[Saved data entries]
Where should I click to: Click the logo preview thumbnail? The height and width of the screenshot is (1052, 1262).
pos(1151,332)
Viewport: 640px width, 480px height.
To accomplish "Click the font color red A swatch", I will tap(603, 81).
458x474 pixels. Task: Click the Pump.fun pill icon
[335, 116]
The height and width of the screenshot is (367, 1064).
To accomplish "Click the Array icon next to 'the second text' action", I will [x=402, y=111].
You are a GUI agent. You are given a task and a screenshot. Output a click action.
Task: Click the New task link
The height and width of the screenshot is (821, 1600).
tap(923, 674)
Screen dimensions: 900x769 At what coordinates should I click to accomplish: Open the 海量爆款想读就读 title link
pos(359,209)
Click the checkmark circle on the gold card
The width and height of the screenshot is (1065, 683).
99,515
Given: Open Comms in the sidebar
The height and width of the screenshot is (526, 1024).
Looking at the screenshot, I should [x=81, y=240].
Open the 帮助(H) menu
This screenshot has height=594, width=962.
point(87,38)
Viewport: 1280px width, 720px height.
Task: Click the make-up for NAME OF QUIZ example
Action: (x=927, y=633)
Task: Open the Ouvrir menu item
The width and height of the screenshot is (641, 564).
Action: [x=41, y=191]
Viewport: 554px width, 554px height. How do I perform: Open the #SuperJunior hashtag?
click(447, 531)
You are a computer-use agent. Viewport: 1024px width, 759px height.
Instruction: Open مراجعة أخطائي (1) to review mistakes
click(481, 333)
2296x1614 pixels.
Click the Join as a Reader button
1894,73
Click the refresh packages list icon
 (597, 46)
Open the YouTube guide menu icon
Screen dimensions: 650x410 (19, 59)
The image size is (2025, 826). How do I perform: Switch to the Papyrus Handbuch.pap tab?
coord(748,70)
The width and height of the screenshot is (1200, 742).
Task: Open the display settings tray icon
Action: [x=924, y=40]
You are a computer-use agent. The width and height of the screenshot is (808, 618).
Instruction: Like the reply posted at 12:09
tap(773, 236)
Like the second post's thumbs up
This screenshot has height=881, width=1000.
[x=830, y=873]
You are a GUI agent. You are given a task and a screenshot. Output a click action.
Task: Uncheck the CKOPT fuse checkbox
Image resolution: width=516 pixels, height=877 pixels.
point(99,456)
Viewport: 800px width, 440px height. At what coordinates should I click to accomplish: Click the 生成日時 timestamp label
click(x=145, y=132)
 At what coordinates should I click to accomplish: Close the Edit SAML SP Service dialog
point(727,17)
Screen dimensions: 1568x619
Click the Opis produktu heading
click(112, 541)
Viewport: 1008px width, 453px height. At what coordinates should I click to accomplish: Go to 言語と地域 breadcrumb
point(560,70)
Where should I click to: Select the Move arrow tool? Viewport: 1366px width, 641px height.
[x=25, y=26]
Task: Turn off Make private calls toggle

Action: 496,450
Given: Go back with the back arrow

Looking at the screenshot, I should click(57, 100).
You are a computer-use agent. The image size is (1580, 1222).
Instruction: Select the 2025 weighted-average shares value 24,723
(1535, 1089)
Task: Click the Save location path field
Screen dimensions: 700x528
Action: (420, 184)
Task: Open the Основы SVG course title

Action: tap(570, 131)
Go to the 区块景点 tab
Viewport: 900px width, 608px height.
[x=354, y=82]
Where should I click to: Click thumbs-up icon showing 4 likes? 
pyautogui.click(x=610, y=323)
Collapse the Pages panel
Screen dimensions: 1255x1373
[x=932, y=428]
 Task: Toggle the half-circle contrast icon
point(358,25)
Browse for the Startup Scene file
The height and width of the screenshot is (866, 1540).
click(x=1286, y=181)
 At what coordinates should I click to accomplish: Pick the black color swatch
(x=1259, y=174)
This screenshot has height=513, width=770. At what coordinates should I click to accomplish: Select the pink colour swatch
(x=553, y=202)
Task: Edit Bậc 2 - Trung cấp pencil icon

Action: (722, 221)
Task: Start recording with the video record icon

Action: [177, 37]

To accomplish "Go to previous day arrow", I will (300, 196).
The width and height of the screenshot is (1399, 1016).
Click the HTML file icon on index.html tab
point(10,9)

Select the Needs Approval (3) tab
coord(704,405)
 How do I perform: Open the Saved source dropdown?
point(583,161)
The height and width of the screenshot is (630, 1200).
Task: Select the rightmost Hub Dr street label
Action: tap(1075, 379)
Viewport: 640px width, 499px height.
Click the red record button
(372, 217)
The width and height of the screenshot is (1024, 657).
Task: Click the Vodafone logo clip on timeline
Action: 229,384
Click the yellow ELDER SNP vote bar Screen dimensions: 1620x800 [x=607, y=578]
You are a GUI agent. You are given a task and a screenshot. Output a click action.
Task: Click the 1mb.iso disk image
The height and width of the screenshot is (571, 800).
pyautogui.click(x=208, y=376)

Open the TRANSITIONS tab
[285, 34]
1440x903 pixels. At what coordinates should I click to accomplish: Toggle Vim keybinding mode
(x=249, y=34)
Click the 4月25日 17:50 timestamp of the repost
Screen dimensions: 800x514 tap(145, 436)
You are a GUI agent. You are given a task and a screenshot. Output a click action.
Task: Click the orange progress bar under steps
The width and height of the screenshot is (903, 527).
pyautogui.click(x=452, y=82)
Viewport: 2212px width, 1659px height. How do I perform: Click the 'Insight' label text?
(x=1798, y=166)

- _WHAT YOU SHOULD DO_
Set the records down again in full, exactly as they read.

- _WRITTEN ANSWER_
Where should I click to: Click the logo preview thumbnail? The height and width of the screenshot is (1052, 1262).
pos(1151,332)
Viewport: 640px width, 480px height.
To accomplish "Click the font color red A swatch", I will tap(603, 81).
458x474 pixels. Task: Click the Pump.fun pill icon
[335, 116]
The height and width of the screenshot is (367, 1064).
To accomplish "Click the Array icon next to 'the second text' action", I will [x=402, y=111].
You are a GUI agent. You are given a task and a screenshot. Output a click action.
Task: Click the New task link
The height and width of the screenshot is (821, 1600).
tap(923, 674)
Screen dimensions: 900x769 At what coordinates should I click to accomplish: Open the 海量爆款想读就读 title link
pos(359,209)
Click the checkmark circle on the gold card
The width and height of the screenshot is (1065, 683).
99,515
Given: Open Comms in the sidebar
The height and width of the screenshot is (526, 1024).
Looking at the screenshot, I should [x=81, y=240].
Open the 帮助(H) menu
This screenshot has height=594, width=962.
point(87,38)
Viewport: 1280px width, 720px height.
Task: Click the make-up for NAME OF QUIZ example
Action: (x=927, y=633)
Task: Open the Ouvrir menu item
The width and height of the screenshot is (641, 564).
Action: [x=41, y=191]
Viewport: 554px width, 554px height. How do I perform: Open the #SuperJunior hashtag?
click(447, 531)
You are a computer-use agent. Viewport: 1024px width, 759px height.
Instruction: Open مراجعة أخطائي (1) to review mistakes
click(481, 333)
2296x1614 pixels.
Click the Join as a Reader button
1894,73
Click the refresh packages list icon
 (597, 46)
Open the YouTube guide menu icon
Screen dimensions: 650x410 (19, 59)
The image size is (2025, 826). How do I perform: Switch to the Papyrus Handbuch.pap tab?
coord(748,70)
The width and height of the screenshot is (1200, 742).
Task: Open the display settings tray icon
Action: [x=924, y=40]
You are a computer-use agent. The width and height of the screenshot is (808, 618).
Instruction: Like the reply posted at 12:09
tap(773, 236)
Like the second post's thumbs up
This screenshot has height=881, width=1000.
[x=830, y=873]
You are a GUI agent. You are given a task and a screenshot. Output a click action.
Task: Uncheck the CKOPT fuse checkbox
Image resolution: width=516 pixels, height=877 pixels.
point(99,456)
Viewport: 800px width, 440px height. At what coordinates should I click to accomplish: Click the 生成日時 timestamp label
click(x=145, y=132)
 At what coordinates should I click to accomplish: Close the Edit SAML SP Service dialog
point(727,17)
Screen dimensions: 1568x619
Click the Opis produktu heading
click(112, 541)
Viewport: 1008px width, 453px height. At what coordinates should I click to accomplish: Go to 言語と地域 breadcrumb
point(560,70)
Where should I click to: Select the Move arrow tool? Viewport: 1366px width, 641px height.
[x=25, y=26]
Task: Turn off Make private calls toggle

Action: 496,450
Given: Go back with the back arrow

Looking at the screenshot, I should click(57, 100).
You are a computer-use agent. The image size is (1580, 1222).
Instruction: Select the 2025 weighted-average shares value 24,723
(1535, 1089)
Task: Click the Save location path field
Screen dimensions: 700x528
Action: (420, 184)
Task: Open the Основы SVG course title

Action: tap(570, 131)
Go to the 区块景点 tab
Viewport: 900px width, 608px height.
[x=354, y=82]
Where should I click to: Click thumbs-up icon showing 4 likes? 
pyautogui.click(x=610, y=323)
Collapse the Pages panel
Screen dimensions: 1255x1373
[x=932, y=428]
 Task: Toggle the half-circle contrast icon
point(358,25)
Browse for the Startup Scene file
The height and width of the screenshot is (866, 1540).
click(x=1286, y=181)
 At what coordinates should I click to accomplish: Pick the black color swatch
(x=1259, y=174)
This screenshot has height=513, width=770. At what coordinates should I click to accomplish: Select the pink colour swatch
(x=553, y=202)
Task: Edit Bậc 2 - Trung cấp pencil icon

Action: (722, 221)
Task: Start recording with the video record icon

Action: [177, 37]

To accomplish "Go to previous day arrow", I will (300, 196).
The width and height of the screenshot is (1399, 1016).
Click the HTML file icon on index.html tab
point(10,9)

Select the Needs Approval (3) tab
coord(704,405)
 How do I perform: Open the Saved source dropdown?
point(583,161)
The height and width of the screenshot is (630, 1200).
Task: Select the rightmost Hub Dr street label
Action: tap(1075, 379)
Viewport: 640px width, 499px height.
Click the red record button
(372, 217)
The width and height of the screenshot is (1024, 657).
Task: Click the Vodafone logo clip on timeline
Action: 229,384
Click the yellow ELDER SNP vote bar Screen dimensions: 1620x800 [x=607, y=578]
You are a GUI agent. You are given a task and a screenshot. Output a click action.
Task: Click the 1mb.iso disk image
The height and width of the screenshot is (571, 800).
pyautogui.click(x=208, y=376)

Open the TRANSITIONS tab
[285, 34]
1440x903 pixels. At what coordinates should I click to accomplish: Toggle Vim keybinding mode
(x=249, y=34)
Click the 4月25日 17:50 timestamp of the repost
Screen dimensions: 800x514 tap(145, 436)
You are a GUI agent. You are given a task and a screenshot. Output a click action.
Task: Click the orange progress bar under steps
The width and height of the screenshot is (903, 527).
pyautogui.click(x=452, y=82)
Viewport: 2212px width, 1659px height. How do I perform: Click the 'Insight' label text?
(x=1798, y=166)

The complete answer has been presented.